WHAT TO PRODUCE: Without including any pictures, write out all the entries exactly.

RECORDS:
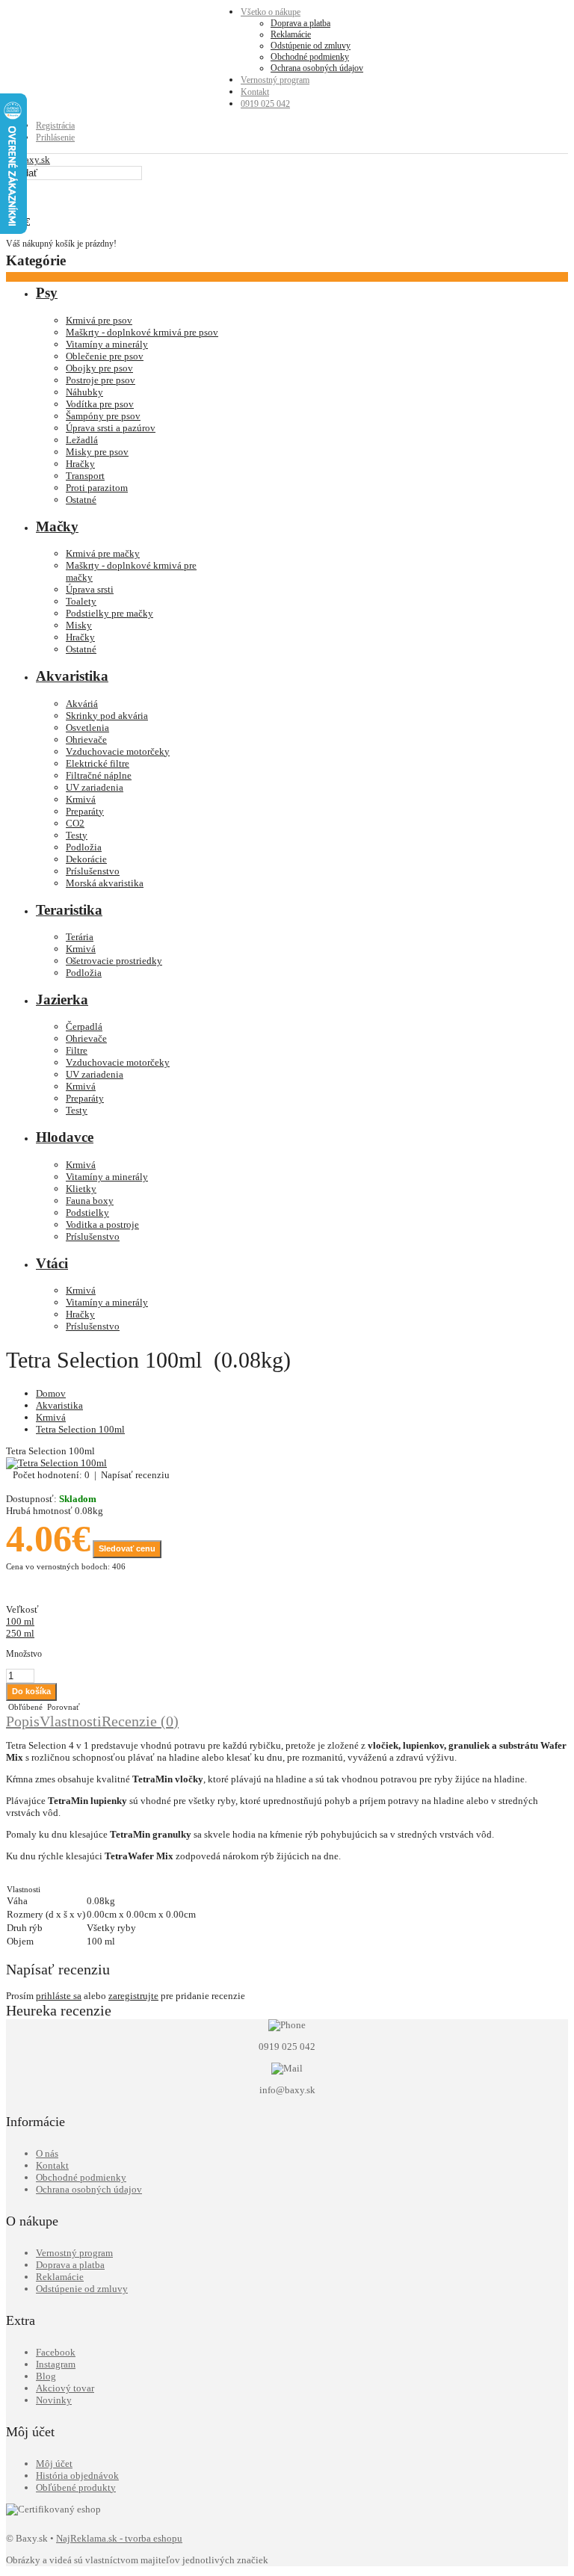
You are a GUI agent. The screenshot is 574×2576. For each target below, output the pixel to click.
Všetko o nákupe (270, 12)
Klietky (81, 1188)
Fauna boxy (90, 1200)
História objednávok (77, 2475)
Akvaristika (59, 1405)
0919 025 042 (265, 104)
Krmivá (81, 799)
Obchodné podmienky (310, 57)
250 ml (20, 1633)
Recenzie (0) (140, 1721)
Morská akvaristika (105, 883)
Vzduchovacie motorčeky (118, 751)
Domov (51, 1393)
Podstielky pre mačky (109, 613)
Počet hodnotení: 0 (51, 1474)
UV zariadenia (94, 787)
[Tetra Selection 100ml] (56, 1462)
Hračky (80, 463)
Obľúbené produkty (76, 2487)
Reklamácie (291, 34)
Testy (76, 835)
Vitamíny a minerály (107, 344)
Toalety (81, 601)
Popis (23, 1721)
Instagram (55, 2364)
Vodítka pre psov (100, 404)
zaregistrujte (133, 1995)
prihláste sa (58, 1995)
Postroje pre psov (100, 380)
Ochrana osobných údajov (317, 68)
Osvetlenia (87, 727)
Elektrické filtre (97, 763)
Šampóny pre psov (103, 415)
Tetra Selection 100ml (80, 1429)
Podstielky (87, 1212)
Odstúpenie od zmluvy (311, 45)
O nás (47, 2153)
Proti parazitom (97, 487)
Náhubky (84, 392)
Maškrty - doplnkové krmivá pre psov (142, 332)
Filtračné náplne (99, 775)
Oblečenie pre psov (105, 356)
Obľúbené (24, 1706)
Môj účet (54, 2463)
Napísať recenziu (135, 1474)
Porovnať (62, 1706)
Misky (79, 625)
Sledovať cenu (127, 1548)
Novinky (54, 2400)
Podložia (84, 847)
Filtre (76, 1050)
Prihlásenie (55, 137)
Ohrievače (86, 739)
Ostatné (81, 499)
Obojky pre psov (99, 368)
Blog (46, 2376)
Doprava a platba (300, 23)
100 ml (20, 1621)
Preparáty (85, 811)
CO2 (75, 823)
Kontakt (255, 92)
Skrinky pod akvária (107, 715)
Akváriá (82, 703)
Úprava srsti (90, 589)
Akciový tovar (65, 2388)
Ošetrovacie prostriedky (114, 960)
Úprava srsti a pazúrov (110, 427)
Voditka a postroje (102, 1224)
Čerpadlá (84, 1026)
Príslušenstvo (93, 871)
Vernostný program (275, 80)
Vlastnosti (71, 1721)
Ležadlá (82, 439)
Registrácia (55, 125)
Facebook (55, 2352)
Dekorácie (86, 859)
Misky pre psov (97, 451)
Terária (79, 936)
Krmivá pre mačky (103, 553)
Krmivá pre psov (99, 320)
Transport (85, 475)
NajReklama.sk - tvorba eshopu (119, 2538)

TASK ANSWER:
You are a GUI agent. The screenshot is 574×2576. For each target below, output the pixel to click.
Všetko o nákupe (270, 12)
Klietky (81, 1188)
Fauna boxy (90, 1200)
História objednávok (77, 2475)
Akvaristika (59, 1405)
0919 025 042 (265, 104)
Krmivá (81, 799)
Obchodné podmienky (310, 57)
250 ml (20, 1633)
Recenzie (0) (140, 1721)
Morská akvaristika (105, 883)
Vzduchovacie motorčeky (118, 751)
Domov (51, 1393)
Podstielky pre mačky (109, 613)
Počet hodnotení: 0 (51, 1474)
UV zariadenia (94, 787)
[Tetra Selection 100ml] (56, 1462)
Hračky (80, 463)
Obľúbené produkty (76, 2487)
Reklamácie (291, 34)
Testy (76, 835)
Vitamíny a minerály (107, 344)
Toalety (81, 601)
Popis (23, 1721)
Instagram (55, 2364)
Vodítka pre psov (100, 404)
zaregistrujte (133, 1995)
prihláste sa (58, 1995)
Postroje pre psov (100, 380)
Ochrana osobných údajov (317, 68)
Osvetlenia (87, 727)
Elektrické filtre (97, 763)
Šampóny pre psov (103, 415)
Tetra Selection 100ml (80, 1429)
Podstielky (87, 1212)
Odstúpenie od zmluvy (311, 45)
O nás (47, 2153)
Proti parazitom (97, 487)
Náhubky (84, 392)
Maškrty - doplnkové krmivá pre psov (142, 332)
Filtračné náplne (99, 775)
Oblečenie pre psov (105, 356)
Obľúbené (24, 1706)
Môj účet (54, 2463)
Napísať recenziu (135, 1474)
Porovnať (62, 1706)
Misky (79, 625)
Sledovať cenu (127, 1548)
Novinky (54, 2400)
Podložia (84, 847)
Filtre (76, 1050)
Prihlásenie (55, 137)
Ohrievače (86, 739)
Ostatné (81, 499)
Obojky pre psov (99, 368)
Blog (46, 2376)
Doprava a platba (300, 23)
100 ml (20, 1621)
Preparáty (85, 811)
CO2 (75, 823)
Kontakt (255, 92)
Skrinky pod akvária (107, 715)
Akváriá (82, 703)
Úprava srsti (90, 589)
Akciový tovar (65, 2388)
Ošetrovacie prostriedky (114, 960)
Úprava srsti a pazúrov (110, 427)
Voditka a postroje (102, 1224)
Čerpadlá (84, 1026)
Príslušenstvo (93, 871)
Vernostný program (275, 80)
Vlastnosti (71, 1721)
Ležadlá (82, 439)
Registrácia (55, 125)
Facebook (55, 2352)
Dekorácie (86, 859)
Misky pre psov (97, 451)
Terária (79, 936)
Krmivá pre mačky (103, 553)
Krmivá pre psov (99, 320)
Transport (85, 475)
NajReklama.sk - tvorba eshopu (119, 2538)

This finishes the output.